Wilhelmina bleef wonen op kasteel
Assemburg tot 1578, toen de familie van haar overleden man Claas haar dwong het
kasteel te verlaten.
Kasteel Nijevelt
|
Kort daarna kocht Wilhelmina
kasteel Nijevelt in De Meern met alle daarbij behorende goederen uit de
failliete boedel van Steven van Rossum. Wilhelmina was toen al weer getrouwd
met Walraven III van Brederode. Het echtpaar liet Nijevelt in de daarop
volgende jaren drastisch verbouwen.
Walraven werd in 1547 in
Santpoort geboren als zoon van Reinoud IV van Brederode en Margaretha van
Deurne. Walraven was sinds 1586 Raadsheer bij het Hof van Holland. Hij was Heer
van Brederode, Vianen, Ameide, Noordeloos en Cloetinge.
Walraven III van
Brederode
|
Na hun huwelijk gingen Wilhelmina
en Walraven verder met hun bezit te vergroten. Ze verwierven eigendommen bij
Nieuw-Lekkerland, Amersfoort, Ammerzoden.

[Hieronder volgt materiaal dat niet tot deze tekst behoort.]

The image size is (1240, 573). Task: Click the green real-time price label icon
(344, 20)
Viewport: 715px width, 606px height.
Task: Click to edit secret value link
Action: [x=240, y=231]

De vicarie op het St. Jorisaltaar in
de Grote Kerk van ‘s Gravenhage verkochten ze aan Philips van Wauron. Wilhelmina
was toen al eigenaar van de heerlijkheid Charlois, in 1926 reden voor B&W
van Rotterdam om een straat naar haar te vernoemen: Van Haeftenstraat in de
wijk Hillesluis.
Volgens Sloet en van Veen, in hun
boek over de lenen in het Kwartier van Nijmegen, kregen Walraven en Wilhelmina
een dochter, Helena, die op 12 juli 1609 “bij makinge” van haar moeder beleend
werd met land en een hofstede in Ammerzoden. Andere auteurs wijzen erop, dat
het huwelijk van Walraven en Wilhelmina kinderloos bleef, omdat kasteel
Nijevelt na de dood van Wilhelmina overging naar haar nicht Theodora
van Haeften (1560-1625), die getrouwd was met Floris van Brederode.
Daardoor kwam Nijevelt definitief in handen van de familie Brederode. Of
Walraven en Wilhelmina nu wel of geen kinderen hadden zal wel nooit helemaal
duidelijk worden.
Wapens van Brederode
en Van Haeften
|
Wilhelmina, die ook goede
contacten had met haar neef Otto van Wijhe, overleed op 31 december 1607. Ze
werd op 19 januari 1608 in de Grote kerk van Vianen begraven. In 1614,
vermoedelijk op 1 december, overleed haar echtgenoot Walraven III van
Brederode. Na zijn dood werd zijn neef Walraven de volgende Heer van Brederode,
totdat deze weer werd opgevolgd door zijn neef Johan Wolfert, de zoon van Theodora
van Haeften en Floris van Brederode.